Revisiting Retentive Networks for Fast Range-View 3D LiDAR Semantic Segmentation
Abstract
LiDAR semantic segmentation is a crucial task in autonomous driving and robotics, where real-time performance is essential for online decision-making. Recent trends exploit range images and Vision Transformers, using the self-attention mechanism. However, these approaches often lack explicit spatial priors and involve a large number of parameters. To tackle these limitations, we propose a novel method, adapting the Retentive Network architecture from the Natural Language Processing (NLP) field, for its efficient sequence modeling capabilities, directly operating on the range-view representation. Our approach incorporates a circular retention (CiR) mechanism that explicitly captures spatial relationships and continual circular property of the range image while modeling long-range dependencies and preserving the receptive field.

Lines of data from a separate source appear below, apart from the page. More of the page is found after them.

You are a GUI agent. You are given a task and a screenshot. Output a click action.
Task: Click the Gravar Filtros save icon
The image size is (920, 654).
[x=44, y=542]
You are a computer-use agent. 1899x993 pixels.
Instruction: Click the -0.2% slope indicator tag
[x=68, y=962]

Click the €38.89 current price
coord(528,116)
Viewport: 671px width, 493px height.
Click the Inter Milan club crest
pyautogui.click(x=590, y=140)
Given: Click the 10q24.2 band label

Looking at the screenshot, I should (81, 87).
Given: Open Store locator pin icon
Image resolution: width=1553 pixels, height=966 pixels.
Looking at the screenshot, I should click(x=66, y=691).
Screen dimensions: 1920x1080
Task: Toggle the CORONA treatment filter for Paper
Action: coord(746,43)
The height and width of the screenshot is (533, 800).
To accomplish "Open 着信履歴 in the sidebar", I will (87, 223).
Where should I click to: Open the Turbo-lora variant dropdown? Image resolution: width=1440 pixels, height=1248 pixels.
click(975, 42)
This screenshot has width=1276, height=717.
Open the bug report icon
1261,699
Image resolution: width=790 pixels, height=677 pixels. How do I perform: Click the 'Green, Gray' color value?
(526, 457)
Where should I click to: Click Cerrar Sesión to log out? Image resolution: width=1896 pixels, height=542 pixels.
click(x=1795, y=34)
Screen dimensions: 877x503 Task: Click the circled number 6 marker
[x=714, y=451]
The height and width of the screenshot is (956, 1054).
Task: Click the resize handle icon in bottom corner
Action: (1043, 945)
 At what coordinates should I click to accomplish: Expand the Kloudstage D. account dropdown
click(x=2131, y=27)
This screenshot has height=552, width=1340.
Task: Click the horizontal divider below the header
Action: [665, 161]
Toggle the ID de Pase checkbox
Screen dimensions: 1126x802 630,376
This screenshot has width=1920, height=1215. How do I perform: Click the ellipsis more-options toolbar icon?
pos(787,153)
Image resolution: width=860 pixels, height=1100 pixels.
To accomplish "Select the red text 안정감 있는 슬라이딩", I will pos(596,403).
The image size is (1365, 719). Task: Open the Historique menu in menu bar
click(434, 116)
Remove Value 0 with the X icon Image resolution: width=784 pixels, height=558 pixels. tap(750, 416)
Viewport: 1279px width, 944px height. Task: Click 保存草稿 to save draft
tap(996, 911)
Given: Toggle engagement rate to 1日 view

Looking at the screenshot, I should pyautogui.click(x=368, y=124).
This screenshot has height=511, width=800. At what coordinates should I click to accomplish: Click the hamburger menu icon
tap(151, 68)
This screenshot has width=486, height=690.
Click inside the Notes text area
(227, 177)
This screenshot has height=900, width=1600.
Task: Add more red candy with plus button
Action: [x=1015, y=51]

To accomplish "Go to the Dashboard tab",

In addition, we introduce a new set of range-view augmentations, adapted from 3D techniques, to improve generalization and mitigate class imbalance. Extensive experiments on three large-scale datasets, as SemanticKITTI, PandaSet and SemanticPOSS demonstrate that our method achieve state-of-the-art performance among range-view approaches on two out of three datasets, while satisfying real-time constraints. The code of our method is available at [REMOVED DUE TO ANONYMOUS SUBMISSION].